Problem details
Below is some material. Set down exactly the line where "Эмитентам (92, 373)" appears and all lines after it, and stop at the last line.

----

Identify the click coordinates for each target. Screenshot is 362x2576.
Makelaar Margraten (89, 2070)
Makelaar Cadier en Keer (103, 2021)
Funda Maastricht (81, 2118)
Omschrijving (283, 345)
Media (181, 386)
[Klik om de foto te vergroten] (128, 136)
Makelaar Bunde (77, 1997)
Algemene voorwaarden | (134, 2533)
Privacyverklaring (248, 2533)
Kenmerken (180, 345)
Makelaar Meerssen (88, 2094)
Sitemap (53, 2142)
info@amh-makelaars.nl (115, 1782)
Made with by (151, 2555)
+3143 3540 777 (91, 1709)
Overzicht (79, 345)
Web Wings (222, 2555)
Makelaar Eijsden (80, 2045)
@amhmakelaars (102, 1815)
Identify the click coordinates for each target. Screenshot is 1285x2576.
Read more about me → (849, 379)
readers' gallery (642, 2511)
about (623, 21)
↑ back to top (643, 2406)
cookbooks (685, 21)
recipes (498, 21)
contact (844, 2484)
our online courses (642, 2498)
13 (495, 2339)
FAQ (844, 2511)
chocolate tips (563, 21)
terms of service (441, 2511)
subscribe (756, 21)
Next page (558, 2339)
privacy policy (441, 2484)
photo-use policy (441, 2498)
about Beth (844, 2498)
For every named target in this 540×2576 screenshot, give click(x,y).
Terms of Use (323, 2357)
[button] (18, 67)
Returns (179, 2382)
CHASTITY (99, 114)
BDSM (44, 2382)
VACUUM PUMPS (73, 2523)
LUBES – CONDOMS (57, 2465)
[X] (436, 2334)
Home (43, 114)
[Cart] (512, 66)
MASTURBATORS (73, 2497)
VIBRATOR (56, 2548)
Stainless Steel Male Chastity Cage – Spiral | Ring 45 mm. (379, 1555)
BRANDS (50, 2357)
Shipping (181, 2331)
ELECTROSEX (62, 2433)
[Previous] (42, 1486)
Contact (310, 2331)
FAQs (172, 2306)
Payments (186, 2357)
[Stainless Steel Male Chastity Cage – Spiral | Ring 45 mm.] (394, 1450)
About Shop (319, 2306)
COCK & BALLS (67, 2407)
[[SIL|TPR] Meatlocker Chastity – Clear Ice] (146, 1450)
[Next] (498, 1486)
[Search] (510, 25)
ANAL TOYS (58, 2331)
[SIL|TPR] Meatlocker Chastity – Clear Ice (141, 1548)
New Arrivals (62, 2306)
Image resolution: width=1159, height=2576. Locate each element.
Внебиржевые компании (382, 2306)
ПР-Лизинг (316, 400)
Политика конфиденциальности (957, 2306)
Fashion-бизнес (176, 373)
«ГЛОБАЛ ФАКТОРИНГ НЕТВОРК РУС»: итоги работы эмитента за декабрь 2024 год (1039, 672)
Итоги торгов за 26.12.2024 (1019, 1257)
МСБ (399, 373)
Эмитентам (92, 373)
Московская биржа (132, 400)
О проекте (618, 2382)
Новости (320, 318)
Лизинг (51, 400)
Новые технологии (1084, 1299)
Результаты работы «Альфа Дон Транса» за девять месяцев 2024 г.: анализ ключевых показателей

----

Answer space
Эмитентам (92, 373)
Московская биржа (132, 400)
О проекте (618, 2382)
Новости (320, 318)
Лизинг (51, 400)
Новые технологии (1084, 1299)
Результаты работы «Альфа Дон Транса» за девять месяцев 2024 г.: анализ ключевых показателей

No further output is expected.